TRY IT: Extract all of the data and reproduce it precisely.

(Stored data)

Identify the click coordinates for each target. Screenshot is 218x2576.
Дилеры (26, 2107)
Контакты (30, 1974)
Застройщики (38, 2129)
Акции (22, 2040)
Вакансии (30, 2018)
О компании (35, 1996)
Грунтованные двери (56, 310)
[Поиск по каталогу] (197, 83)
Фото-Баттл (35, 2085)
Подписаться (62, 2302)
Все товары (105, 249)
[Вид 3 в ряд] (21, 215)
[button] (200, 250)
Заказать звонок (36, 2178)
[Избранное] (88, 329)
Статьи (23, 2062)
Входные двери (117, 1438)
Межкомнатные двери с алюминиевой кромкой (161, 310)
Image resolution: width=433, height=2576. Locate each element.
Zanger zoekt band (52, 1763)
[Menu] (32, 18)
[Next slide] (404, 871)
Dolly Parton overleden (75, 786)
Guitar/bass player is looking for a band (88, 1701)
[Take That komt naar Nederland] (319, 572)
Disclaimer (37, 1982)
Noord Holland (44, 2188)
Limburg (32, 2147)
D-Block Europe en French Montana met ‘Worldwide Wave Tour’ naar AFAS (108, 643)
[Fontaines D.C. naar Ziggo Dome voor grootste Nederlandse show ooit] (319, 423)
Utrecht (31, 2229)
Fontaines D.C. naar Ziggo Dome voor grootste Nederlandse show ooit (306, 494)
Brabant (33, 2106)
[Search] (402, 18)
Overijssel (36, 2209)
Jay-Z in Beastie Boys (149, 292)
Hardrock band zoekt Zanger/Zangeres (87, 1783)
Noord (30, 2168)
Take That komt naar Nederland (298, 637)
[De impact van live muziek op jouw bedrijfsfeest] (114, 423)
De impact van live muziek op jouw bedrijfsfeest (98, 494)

SOLUTION:
Identify the click coordinates for each target. Screenshot is 218x2576.
Дилеры (26, 2107)
Контакты (30, 1974)
Застройщики (38, 2129)
Акции (22, 2040)
Вакансии (30, 2018)
О компании (35, 1996)
Грунтованные двери (56, 310)
[Поиск по каталогу] (197, 83)
Фото-Баттл (35, 2085)
Подписаться (62, 2302)
Все товары (105, 249)
[Вид 3 в ряд] (21, 215)
[button] (200, 250)
Заказать звонок (36, 2178)
[Избранное] (88, 329)
Статьи (23, 2062)
Входные двери (117, 1438)
Межкомнатные двери с алюминиевой кромкой (161, 310)
Image resolution: width=433, height=2576. Locate each element.
Zanger zoekt band (52, 1763)
[Menu] (32, 18)
[Next slide] (404, 871)
Dolly Parton overleden (75, 786)
Guitar/bass player is looking for a band (88, 1701)
[Take That komt naar Nederland] (319, 572)
Disclaimer (37, 1982)
Noord Holland (44, 2188)
Limburg (32, 2147)
D-Block Europe en French Montana met ‘Worldwide Wave Tour’ naar AFAS (108, 643)
[Fontaines D.C. naar Ziggo Dome voor grootste Nederlandse show ooit] (319, 423)
Utrecht (31, 2229)
Fontaines D.C. naar Ziggo Dome voor grootste Nederlandse show ooit (306, 494)
Brabant (33, 2106)
[Search] (402, 18)
Overijssel (36, 2209)
Jay-Z in Beastie Boys (149, 292)
Hardrock band zoekt Zanger/Zangeres (87, 1783)
Noord (30, 2168)
Take That komt naar Nederland (298, 637)
[De impact van live muziek op jouw bedrijfsfeest] (114, 423)
De impact van live muziek op jouw bedrijfsfeest (98, 494)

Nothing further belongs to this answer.